--- START ---
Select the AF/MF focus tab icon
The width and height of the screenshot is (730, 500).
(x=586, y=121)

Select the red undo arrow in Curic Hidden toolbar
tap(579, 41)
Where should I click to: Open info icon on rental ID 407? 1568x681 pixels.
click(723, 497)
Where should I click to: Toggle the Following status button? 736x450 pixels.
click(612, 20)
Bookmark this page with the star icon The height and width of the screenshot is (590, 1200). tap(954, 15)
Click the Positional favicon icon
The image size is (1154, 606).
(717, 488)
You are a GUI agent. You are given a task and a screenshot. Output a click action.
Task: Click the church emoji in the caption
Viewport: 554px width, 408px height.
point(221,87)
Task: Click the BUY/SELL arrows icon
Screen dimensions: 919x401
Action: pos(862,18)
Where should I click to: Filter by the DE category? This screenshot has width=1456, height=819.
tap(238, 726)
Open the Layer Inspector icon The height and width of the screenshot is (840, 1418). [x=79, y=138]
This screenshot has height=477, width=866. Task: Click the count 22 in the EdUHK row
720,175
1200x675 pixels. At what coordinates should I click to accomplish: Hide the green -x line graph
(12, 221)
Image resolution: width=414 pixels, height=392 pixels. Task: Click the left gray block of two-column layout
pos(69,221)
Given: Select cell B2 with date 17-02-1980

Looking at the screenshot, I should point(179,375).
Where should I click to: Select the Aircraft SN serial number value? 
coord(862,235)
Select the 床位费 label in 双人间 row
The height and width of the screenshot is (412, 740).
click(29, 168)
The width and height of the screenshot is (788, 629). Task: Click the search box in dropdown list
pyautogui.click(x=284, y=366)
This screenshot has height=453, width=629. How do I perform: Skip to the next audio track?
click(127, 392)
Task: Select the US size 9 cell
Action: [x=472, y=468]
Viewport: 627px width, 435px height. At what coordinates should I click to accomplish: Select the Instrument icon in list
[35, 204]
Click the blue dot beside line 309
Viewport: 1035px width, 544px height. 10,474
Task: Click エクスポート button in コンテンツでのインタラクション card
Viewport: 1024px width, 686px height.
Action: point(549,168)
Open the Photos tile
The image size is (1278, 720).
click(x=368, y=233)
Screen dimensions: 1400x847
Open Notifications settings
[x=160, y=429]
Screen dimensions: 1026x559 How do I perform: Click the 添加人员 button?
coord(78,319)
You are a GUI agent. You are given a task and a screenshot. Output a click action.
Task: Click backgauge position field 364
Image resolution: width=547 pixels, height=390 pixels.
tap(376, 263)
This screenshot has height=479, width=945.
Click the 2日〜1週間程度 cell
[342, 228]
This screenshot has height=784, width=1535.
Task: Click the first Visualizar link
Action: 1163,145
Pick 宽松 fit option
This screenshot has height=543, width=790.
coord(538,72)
--- END ---
* _What the task asks_:
Output only the lines running from the line with "Viewport: 1024px width, 686px height." through the final line of the data, inclusive.

* _Expected answer_:
Viewport: 1024px width, 686px height.
Action: point(549,168)
Open the Photos tile
The image size is (1278, 720).
click(x=368, y=233)
Screen dimensions: 1400x847
Open Notifications settings
[x=160, y=429]
Screen dimensions: 1026x559 How do I perform: Click the 添加人员 button?
coord(78,319)
You are a GUI agent. You are given a task and a screenshot. Output a click action.
Task: Click backgauge position field 364
Image resolution: width=547 pixels, height=390 pixels.
tap(376, 263)
This screenshot has height=479, width=945.
Click the 2日〜1週間程度 cell
[342, 228]
This screenshot has height=784, width=1535.
Task: Click the first Visualizar link
Action: 1163,145
Pick 宽松 fit option
This screenshot has height=543, width=790.
coord(538,72)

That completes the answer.